Eileen is the story of a 24-year-old woman who lives with her alcoholic father, a retired police officer, works by day as a clerk in a prison for boys, and doesn’t do much else. She went to college, but during her second year her mother got sick and she came home to care for her until her death. Ever since then, she’s been stuck in her childhood home, obsessing over her bodily functions, reading National Geographic magazine, and driving around with the windows down in a beat-up old car whose exhaust backs up.
When Frances wrote briefly about Eileen, she also blogged about Hot Milk, noting that she “loved [the latter] for some of the same reasons,” so I went into Eileen expecting to see similarities. There are some, of course, but a huge difference stood out: the narrator. While Hot Milk is narrated by Sofia in real time, Eileen is narrated by Eileen as an old woman.

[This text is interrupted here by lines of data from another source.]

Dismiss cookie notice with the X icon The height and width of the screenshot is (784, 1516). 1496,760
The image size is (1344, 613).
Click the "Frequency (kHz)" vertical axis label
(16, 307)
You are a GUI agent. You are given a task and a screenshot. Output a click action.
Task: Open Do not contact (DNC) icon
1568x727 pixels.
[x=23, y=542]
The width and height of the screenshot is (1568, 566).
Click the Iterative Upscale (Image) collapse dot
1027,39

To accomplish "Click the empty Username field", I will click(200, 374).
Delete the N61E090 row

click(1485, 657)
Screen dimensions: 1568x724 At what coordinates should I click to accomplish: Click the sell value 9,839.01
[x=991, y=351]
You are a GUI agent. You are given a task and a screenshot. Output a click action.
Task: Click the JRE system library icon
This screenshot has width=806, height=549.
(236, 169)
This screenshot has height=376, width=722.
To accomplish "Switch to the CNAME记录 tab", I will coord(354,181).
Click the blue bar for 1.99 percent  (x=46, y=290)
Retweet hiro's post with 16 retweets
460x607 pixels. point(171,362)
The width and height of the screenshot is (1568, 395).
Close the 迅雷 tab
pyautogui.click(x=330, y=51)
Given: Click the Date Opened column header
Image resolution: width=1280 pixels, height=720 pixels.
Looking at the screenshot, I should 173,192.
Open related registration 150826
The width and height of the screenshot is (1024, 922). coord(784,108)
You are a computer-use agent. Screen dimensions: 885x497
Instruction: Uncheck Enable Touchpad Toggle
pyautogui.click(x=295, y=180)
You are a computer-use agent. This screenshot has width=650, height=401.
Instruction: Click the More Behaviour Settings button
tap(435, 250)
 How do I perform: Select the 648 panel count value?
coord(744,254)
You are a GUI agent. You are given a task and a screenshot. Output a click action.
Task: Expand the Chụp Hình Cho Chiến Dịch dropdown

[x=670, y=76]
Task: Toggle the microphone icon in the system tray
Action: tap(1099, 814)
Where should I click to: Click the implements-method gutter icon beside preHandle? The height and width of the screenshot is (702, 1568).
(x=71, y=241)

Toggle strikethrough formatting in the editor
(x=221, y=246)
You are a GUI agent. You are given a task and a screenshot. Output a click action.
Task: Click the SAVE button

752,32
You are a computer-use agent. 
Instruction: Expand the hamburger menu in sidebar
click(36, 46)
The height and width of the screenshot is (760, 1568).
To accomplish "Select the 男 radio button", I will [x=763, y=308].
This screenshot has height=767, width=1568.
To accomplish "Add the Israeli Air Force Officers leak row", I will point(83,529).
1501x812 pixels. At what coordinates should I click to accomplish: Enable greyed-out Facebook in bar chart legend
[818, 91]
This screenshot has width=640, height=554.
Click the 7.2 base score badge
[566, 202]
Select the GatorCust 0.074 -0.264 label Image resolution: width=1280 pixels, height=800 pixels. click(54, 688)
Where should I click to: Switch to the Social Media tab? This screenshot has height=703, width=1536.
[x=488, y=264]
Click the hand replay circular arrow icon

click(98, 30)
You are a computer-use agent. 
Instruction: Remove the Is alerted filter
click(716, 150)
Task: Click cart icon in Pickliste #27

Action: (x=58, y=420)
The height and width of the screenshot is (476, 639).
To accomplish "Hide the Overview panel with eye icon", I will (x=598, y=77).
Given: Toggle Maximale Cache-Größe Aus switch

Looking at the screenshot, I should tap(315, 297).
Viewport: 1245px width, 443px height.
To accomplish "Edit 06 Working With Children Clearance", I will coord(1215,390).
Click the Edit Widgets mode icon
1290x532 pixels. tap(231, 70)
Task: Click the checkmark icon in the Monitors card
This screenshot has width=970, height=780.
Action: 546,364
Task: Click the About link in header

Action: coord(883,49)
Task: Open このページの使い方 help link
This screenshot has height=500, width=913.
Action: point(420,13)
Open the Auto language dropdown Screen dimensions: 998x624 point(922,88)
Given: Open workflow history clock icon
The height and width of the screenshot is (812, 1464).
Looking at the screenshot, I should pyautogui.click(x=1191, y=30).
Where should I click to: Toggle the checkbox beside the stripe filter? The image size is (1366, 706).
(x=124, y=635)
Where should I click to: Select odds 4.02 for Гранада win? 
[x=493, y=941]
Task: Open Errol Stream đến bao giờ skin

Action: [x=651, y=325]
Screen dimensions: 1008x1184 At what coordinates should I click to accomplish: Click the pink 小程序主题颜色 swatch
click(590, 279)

So while there are some definite parallels between the characters of Sofia and Eileen in their 20s, those characters are treated very differently by their respective narrators. Sofia has no different perspective as a narrator than as a character. Eileen, though, judges her young self in all sorts of ways as she describes the events of her 25th Christmas. Eileen the narrator also presents her judgments of many of the other characters in the novel, describing both how she felt and what she thought about them at the time as well as her assessment now, decades older and wiser.
Her assessment of herself is critical, but not overly so. She gives herself a pass on many things, generally reasonably. But mostly she’s willing to laugh at her young self, or at least willing to see that self’s problems as small, to see that self as naive and sheltered still, even after a messy childhood and dysfunctional young adulthood.
This, in turn, makes her older self appear much more psychologically healthy. We don’t know how Eileen got out of X-ville, as she calls her hometown, but we know she got out and we know she’s a lot less neurotic, a lot more normal now—even if she’s not happy, per se, and even if we know she lives alone and not with a husband or children or grandchildren.
And this perspective also gives Eileen most of its narrative interest, which is in the suspense built by the tension between what the reader knows so far about 24-year-old Eileen and what the reader knows about Eileen 50 years later. When the narrator explains that she is describing “[m]y last days as that angry little Eileen,” it’s clear something is going to happen—but what? When she explains that “in truth I was always furious, seething, my thoughts racing, my mind like a killer’s,” the reader’s mind is bound to go straight to the most lurid of possibilities. But the action itself is slow, and one by one narrator-Eileen eliminates various possibilities. We find out she believes her older sister is still alive, that she only assumes her father is dead by now, that her coworker Rebecca, who has apparently changed Eileen’s life dramatically, has also not been killed at Eileen’s hands. What’s left?
Of course, something is left, and I’ll say only that it was a genuine surprise for me.